News - Agenda regenerasi kepemimpinan partai politik di Indonesia tampaknya berjalan di tempat. Banyak parpol masih nyaman mempertahankan status quo demi menjaga stabilitas internal partai. Alhasil, demokratisasi di tubuh parpol mencerminkan demokrasi elitis.

Padahal, parpol seharusnya memahami bahwa mandeknya demokratisasi di internalnya juga bisa berpengaruh bagi iklim demokrasi negara secara umum.

Pemimpin parpol yang kemungkinan besar masih bakal bertengger di pucuk adalah Megawati Soekarnoputri. Ketua Umum PDIP itu sudah mendapatkan dukungan dari banyak kader dari berbagai daerah untuk agenda Kongres VI PDIP pada April mendatang. Sejumlah kader bahkan melakukan aksi cap jempol darah untuk mendukung Megawati kembali memimpin PDIP.

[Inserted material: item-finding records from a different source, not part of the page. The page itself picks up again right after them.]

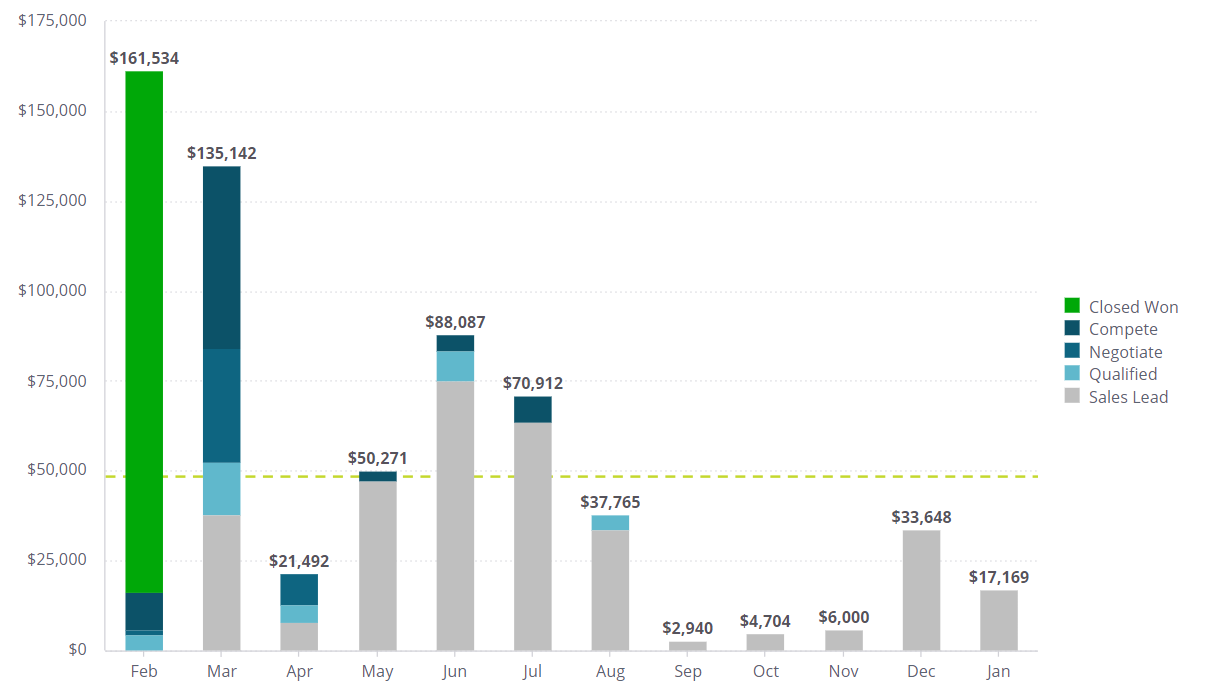Click the $135,142 label above Mar
The width and height of the screenshot is (1211, 692).
tap(222, 153)
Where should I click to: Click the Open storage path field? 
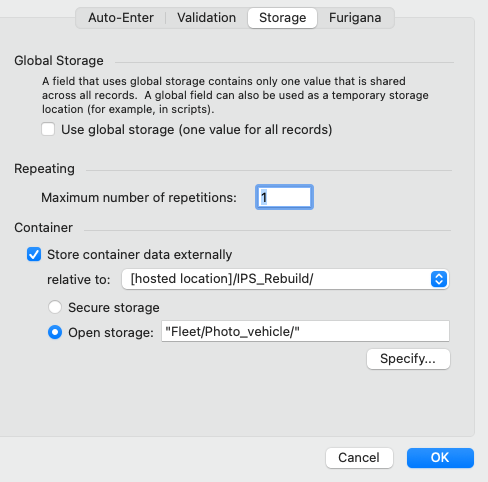pos(305,331)
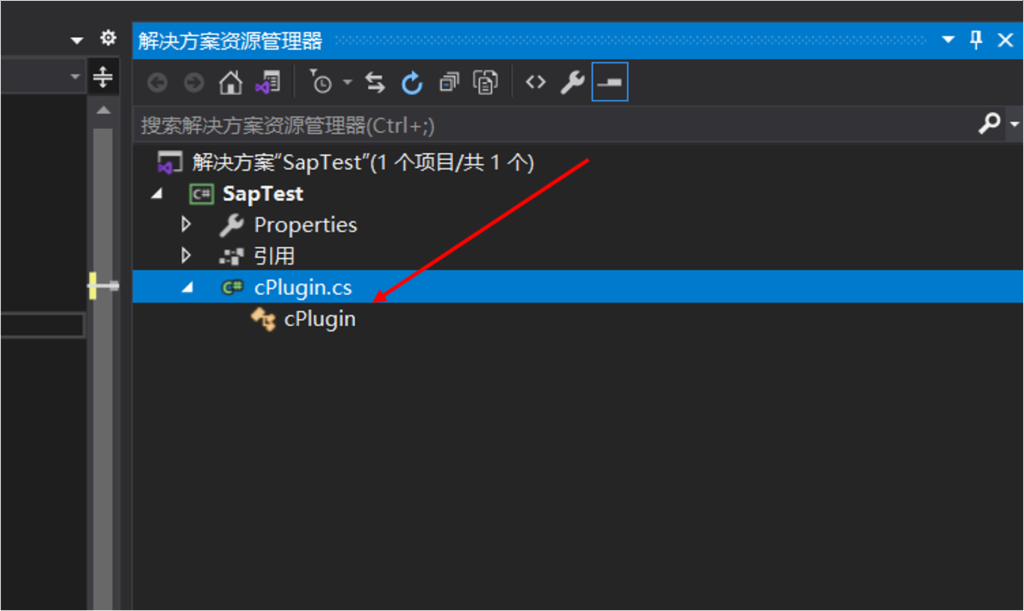Open Properties with the wrench icon

click(x=572, y=83)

Jika Megawati terpilih lagi dalam Kongres VI PDIP, predikatnya sebagai pemimpin parpol paling lama di Indonesia semakin kokoh. Megawati menjadi ketua umum sejak awal PDIP berdiri pada 1999. Dalam agenda HUT Ke-52 PDIP di Sekolah Partai, Lenteng Agung, Jakarta Selatan, Jumat (10/1/2025) pekan lalu, Megawati sendiri tampak masih percaya diri memimpin PDIP.

Dalam kesempatan itu, dia sempat menyinggung permintaan kader untuk kembali menjadi Ketua Umum PDIP. Namun, Megawati berkelakar bahwa ada pihak yang juga mengincar kursi pimpinan PDIP. Dia bergurau bahwa tidak mau menjadi Ketua Umum PDIP jika kader tidak solid dan kompak.

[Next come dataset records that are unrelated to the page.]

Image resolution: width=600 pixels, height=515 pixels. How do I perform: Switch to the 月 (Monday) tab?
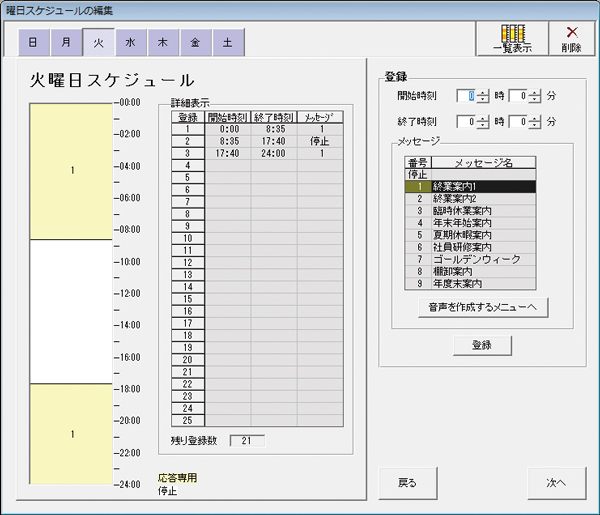[x=66, y=43]
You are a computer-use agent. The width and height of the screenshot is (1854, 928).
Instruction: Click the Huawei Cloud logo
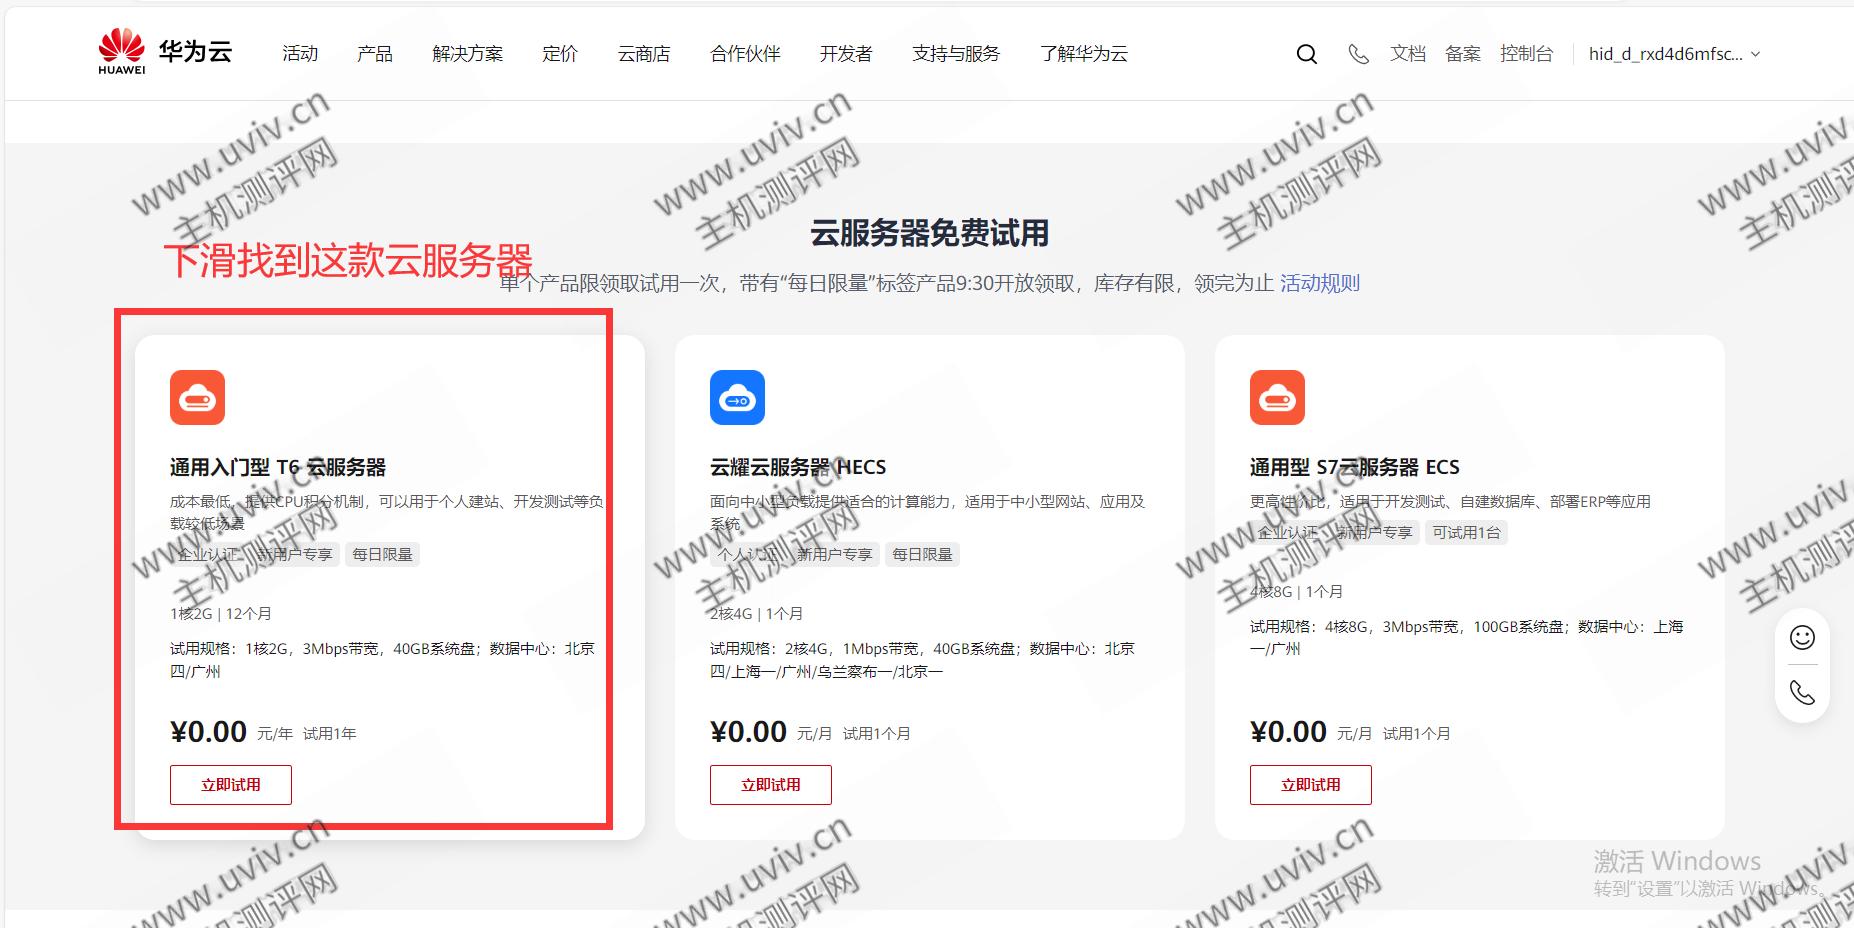(165, 52)
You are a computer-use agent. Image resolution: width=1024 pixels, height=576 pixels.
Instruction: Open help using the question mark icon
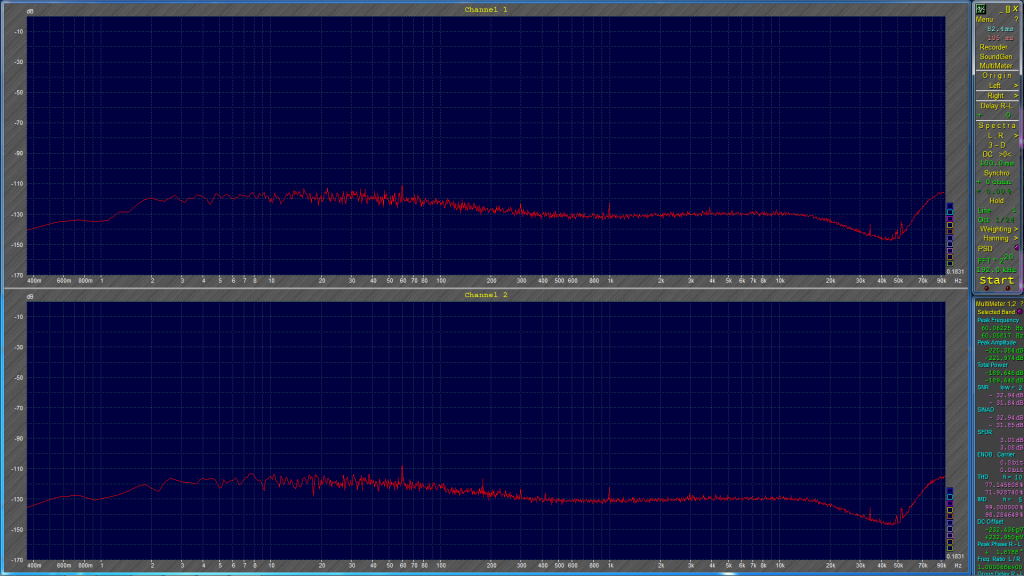click(x=1015, y=17)
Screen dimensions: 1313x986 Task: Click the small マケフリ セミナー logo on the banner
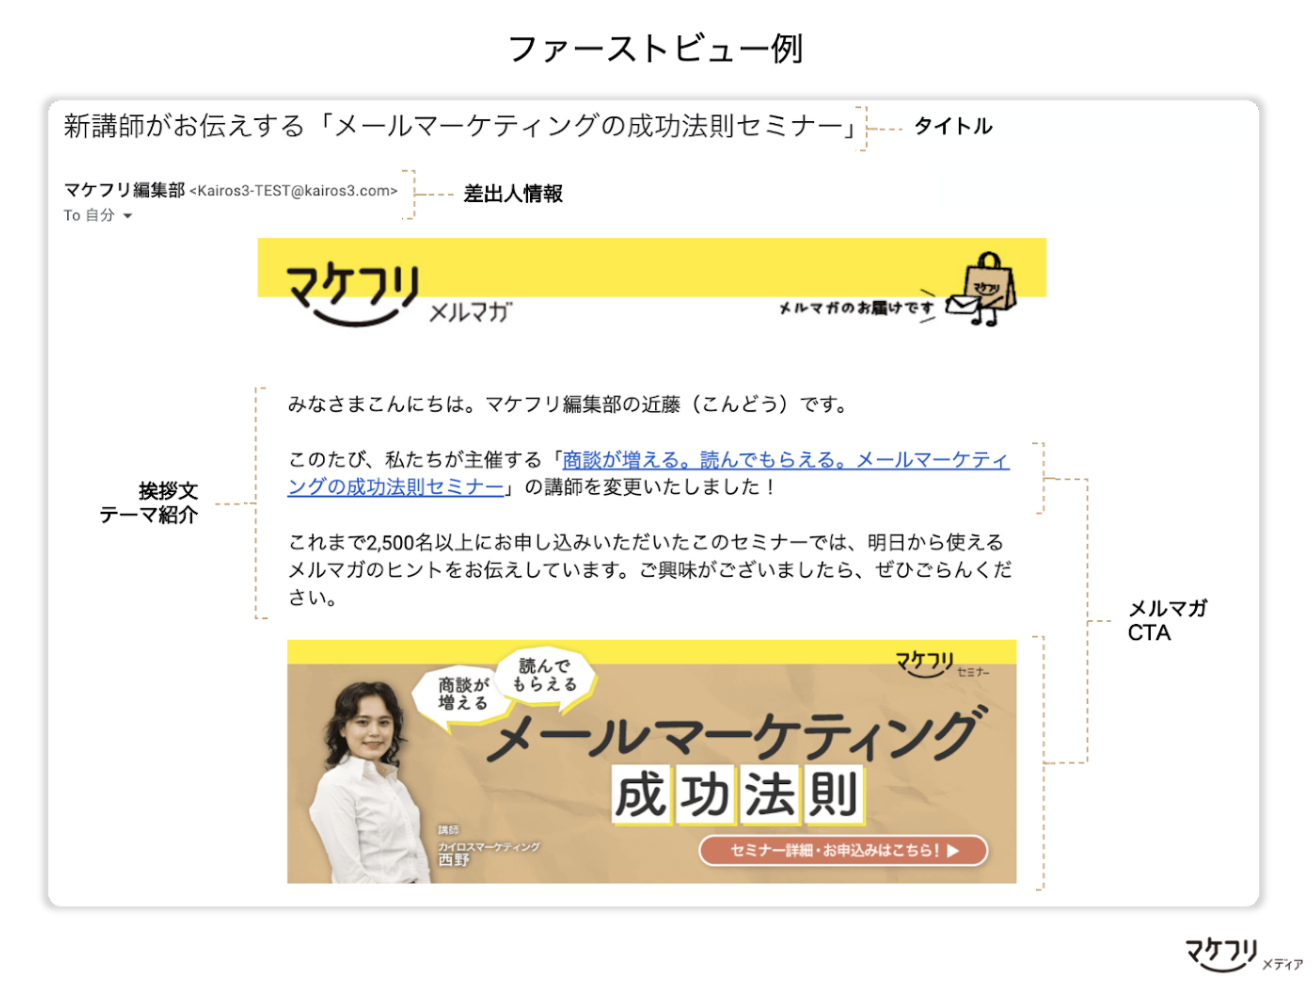[x=941, y=664]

Minta saya ketua umum lagi, ketum lagi, tetapi nek anak buahku ngene kabeh [tidak solid], emoh,” ucap Megawati.

Tak tergoyahkannya posisi Megawati di PDIP menebalkan bahwa parpol di Indonesia memang kadung betah memelihara status quo kekuasaan. Sayangnya, sejumlah pengamat politik menilai praktik itu bukan tanpa efek samping. Mandeknya regenerasi kepemimpinan parpol justru menandai kebuntuan dan lemahnya komitmen partai pada demokrasi.